By Bob Williams Today our natural resources are being loved to death with a hands-off preservation approach to actual conservation.

By Bob Williams

Today our natural resources are being loved to death with a hands-off preservation approach to actual conservation.

More than 100 years ago, folks like Teddy Roosevelt and Gifford Pinchot, the first chief of the U.S. Forest Service, started a movement that brought true conservation of natural resources to the forefront of our environmental concerns. Over the last 40 years, our country has lost its conservation land ethic and abandoned it to an extremist preservation culture founded in political correctness.
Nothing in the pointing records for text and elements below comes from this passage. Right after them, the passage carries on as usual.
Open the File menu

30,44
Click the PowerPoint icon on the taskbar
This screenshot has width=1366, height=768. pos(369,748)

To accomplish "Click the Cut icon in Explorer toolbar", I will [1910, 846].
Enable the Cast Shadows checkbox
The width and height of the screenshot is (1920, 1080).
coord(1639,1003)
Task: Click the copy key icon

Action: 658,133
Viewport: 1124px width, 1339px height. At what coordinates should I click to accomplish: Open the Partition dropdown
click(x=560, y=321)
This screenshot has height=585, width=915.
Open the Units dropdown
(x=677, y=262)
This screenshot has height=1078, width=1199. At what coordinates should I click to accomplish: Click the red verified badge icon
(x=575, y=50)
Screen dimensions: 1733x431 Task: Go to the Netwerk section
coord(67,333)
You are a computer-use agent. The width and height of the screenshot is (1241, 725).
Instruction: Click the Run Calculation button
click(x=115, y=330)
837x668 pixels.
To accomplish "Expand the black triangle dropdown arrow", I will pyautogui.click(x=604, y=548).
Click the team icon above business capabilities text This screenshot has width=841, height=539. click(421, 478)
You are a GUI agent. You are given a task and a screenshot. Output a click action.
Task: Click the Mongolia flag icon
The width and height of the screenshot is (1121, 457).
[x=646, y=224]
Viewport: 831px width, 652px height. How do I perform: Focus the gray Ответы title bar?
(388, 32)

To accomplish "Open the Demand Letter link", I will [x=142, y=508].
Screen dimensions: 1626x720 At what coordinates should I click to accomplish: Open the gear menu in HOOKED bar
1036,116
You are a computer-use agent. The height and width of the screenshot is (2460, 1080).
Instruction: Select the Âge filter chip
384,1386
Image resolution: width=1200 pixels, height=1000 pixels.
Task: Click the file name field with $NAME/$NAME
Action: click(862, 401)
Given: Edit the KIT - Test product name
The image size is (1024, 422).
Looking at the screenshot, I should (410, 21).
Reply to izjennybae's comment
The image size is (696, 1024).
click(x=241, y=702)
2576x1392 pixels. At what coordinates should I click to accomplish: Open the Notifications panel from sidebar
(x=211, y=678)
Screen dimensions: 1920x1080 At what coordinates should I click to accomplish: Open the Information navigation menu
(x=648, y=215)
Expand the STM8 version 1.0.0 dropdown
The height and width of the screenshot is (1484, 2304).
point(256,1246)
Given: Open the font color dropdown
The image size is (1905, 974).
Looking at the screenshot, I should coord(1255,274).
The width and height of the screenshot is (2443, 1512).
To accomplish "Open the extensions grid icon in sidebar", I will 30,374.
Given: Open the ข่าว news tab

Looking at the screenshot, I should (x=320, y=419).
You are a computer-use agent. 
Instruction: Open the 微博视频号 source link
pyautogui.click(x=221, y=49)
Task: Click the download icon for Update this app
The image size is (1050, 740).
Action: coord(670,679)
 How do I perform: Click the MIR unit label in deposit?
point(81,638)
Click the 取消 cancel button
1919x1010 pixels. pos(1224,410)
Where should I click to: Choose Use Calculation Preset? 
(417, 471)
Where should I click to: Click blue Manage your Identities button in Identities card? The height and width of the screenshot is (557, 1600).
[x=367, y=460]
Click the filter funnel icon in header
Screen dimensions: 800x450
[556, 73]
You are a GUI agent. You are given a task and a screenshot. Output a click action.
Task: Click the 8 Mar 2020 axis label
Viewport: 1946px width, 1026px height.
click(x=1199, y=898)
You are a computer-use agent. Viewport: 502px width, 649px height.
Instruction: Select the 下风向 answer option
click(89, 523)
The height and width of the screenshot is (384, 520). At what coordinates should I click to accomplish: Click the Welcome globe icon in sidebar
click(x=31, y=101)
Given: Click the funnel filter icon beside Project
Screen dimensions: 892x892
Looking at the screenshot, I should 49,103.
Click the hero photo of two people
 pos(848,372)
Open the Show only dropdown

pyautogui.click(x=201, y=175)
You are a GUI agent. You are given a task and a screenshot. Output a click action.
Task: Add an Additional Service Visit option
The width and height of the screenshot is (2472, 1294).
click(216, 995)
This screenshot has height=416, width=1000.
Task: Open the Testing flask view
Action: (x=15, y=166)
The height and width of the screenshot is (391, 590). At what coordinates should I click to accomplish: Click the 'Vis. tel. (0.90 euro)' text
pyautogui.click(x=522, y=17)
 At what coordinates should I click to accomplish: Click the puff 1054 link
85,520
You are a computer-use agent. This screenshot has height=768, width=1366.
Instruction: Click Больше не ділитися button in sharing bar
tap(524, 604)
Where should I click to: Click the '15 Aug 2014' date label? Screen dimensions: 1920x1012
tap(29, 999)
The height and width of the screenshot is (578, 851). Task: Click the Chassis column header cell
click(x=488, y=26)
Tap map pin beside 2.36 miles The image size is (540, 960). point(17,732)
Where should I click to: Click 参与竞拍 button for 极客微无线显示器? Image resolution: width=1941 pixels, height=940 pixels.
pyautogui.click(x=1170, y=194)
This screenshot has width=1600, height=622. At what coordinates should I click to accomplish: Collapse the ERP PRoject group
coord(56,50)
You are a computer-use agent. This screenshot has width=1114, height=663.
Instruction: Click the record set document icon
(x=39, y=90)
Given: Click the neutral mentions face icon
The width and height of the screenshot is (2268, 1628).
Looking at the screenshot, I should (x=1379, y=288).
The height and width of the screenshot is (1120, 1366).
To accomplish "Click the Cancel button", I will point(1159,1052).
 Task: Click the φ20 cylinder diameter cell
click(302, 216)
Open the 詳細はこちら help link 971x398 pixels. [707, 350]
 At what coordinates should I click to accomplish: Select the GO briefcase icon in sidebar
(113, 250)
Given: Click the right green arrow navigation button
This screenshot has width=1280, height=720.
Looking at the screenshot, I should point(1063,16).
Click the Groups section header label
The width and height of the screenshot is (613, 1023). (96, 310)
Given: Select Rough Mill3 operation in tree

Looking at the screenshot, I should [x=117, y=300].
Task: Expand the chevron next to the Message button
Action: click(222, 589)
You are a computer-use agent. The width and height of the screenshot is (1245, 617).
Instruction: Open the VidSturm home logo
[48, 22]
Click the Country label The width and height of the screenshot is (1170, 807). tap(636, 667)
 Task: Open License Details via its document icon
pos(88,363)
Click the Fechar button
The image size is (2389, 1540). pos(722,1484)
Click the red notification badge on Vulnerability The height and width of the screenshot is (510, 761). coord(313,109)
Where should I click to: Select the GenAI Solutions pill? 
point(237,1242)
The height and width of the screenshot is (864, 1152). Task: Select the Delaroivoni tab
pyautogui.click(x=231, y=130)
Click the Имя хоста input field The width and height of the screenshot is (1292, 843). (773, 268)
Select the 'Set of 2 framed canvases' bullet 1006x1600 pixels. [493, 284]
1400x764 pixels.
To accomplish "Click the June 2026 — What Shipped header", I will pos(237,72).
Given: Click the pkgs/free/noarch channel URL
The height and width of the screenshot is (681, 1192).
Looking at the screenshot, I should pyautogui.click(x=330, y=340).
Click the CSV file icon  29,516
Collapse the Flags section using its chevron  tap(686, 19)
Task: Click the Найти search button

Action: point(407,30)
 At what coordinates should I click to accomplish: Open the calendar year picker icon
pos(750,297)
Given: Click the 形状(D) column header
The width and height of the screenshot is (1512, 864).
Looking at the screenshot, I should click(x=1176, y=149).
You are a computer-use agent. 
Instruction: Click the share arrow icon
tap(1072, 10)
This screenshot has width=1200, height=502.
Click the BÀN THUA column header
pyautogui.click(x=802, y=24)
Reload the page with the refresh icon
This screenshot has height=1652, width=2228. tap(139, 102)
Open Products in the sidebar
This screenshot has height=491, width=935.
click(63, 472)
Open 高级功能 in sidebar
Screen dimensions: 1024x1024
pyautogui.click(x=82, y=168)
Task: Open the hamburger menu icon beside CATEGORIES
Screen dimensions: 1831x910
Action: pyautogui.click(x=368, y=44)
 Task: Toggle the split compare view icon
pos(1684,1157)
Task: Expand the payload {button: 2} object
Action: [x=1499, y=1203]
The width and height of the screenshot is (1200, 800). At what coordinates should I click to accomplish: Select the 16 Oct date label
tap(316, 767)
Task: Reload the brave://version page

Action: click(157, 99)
As we have funded the protection of open spaces in the billions of dollars, we get straight A's for that great effort. However, now we get straight F's in providing the needed active stewardship of those natural resources.

Many species are now in decline as a direct result of "preserving the land" and not providing the needed disturbances that used to occur naturally across an unfragmented landscape that no longer exists. We need only look to our Western public forests that are now burning to the ground at an alarming rate and under the most unnatural wildfire fuel levels due to bad fire policies.

That same condition now exists on the East Coast in the Pinelands National Reserve in South Jersey. Our natural resources are being strangled by policies that make no sense.

The U.S. Fish and Wildlife Service has implemented a species-management policy for the spotted owl in Washington, Oregon, and California of shotgunning 3,600 barred owls because barred owls prey on spotted owls. This program will cost $3.5 million and will not save any spotted owls. Barred owls will simply repopulate those areas in time - it is Mother Nature's way.

But it gets sillier: The barred owl is listed as a threatened species in New Jersey, and it is used by government to encroach and obstruct private property rights, as is the spotted owl in the West.

One has to ask, If these scientists know so much, why not then translocate the barred owl from the West back to habitat in New Jersey, delist the barred owl in New Jersey, and save the spotted owl without all of the environmental disruption? There are many successful examples, such as the translocation of the northern bobwhite quail back to New Jersey with wild quail captured in Georgia.

But it is broken government at its peak - save our natural resources by destroying them.

In the past 20 years, government policy has not saved a single spotted owl. In fact, populations have continued to decline annually, with no hope in sight.

There is only one solution, and that is true conservation - getting back to what was provided more than 100 years ago - managing our resources to optimize their ecological integrity with the best science of the day.

Finger-pointing, blaming, obstructing policy decisions, and court hearings are allowing us to simply preside over the demise of most of our forest resources. We are only seeing the beginning of the future mega-fires that will result in a significant loss of biodiversity, human life, and property.

Aldo Leopold, who founded the Wildlife Society in 1935 and was one of our nation's greatest conservationists, fine-tuned what conservation is and helped us understand that it is a balance of wilderness and areas that need scientific-based management to insure a "land ethic" that should change us from a "conqueror of the land community to a plain member and citizen of it." In this truly balanced approach, humans play their stewardship role actively and are not seen as intruders in or abusers of the natural world we all need to survive in.

We need another Aldo Leopold. Where will she or he come from today?